**WORK REQUEST:**
Write all of the entries out again exactly.

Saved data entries
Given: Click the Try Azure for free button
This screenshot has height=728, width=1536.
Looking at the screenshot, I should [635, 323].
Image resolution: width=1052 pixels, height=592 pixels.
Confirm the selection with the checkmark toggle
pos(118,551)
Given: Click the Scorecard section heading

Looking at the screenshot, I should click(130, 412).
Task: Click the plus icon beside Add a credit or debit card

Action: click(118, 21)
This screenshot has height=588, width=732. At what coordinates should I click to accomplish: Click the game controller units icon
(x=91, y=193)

**RESPONSE AREA:**
Given: Click the Try Azure for free button
This screenshot has height=728, width=1536.
Looking at the screenshot, I should [635, 323].
Image resolution: width=1052 pixels, height=592 pixels.
Confirm the selection with the checkmark toggle
pos(118,551)
Given: Click the Scorecard section heading

Looking at the screenshot, I should click(130, 412).
Task: Click the plus icon beside Add a credit or debit card

Action: click(118, 21)
This screenshot has height=588, width=732. At what coordinates should I click to accomplish: Click the game controller units icon
(x=91, y=193)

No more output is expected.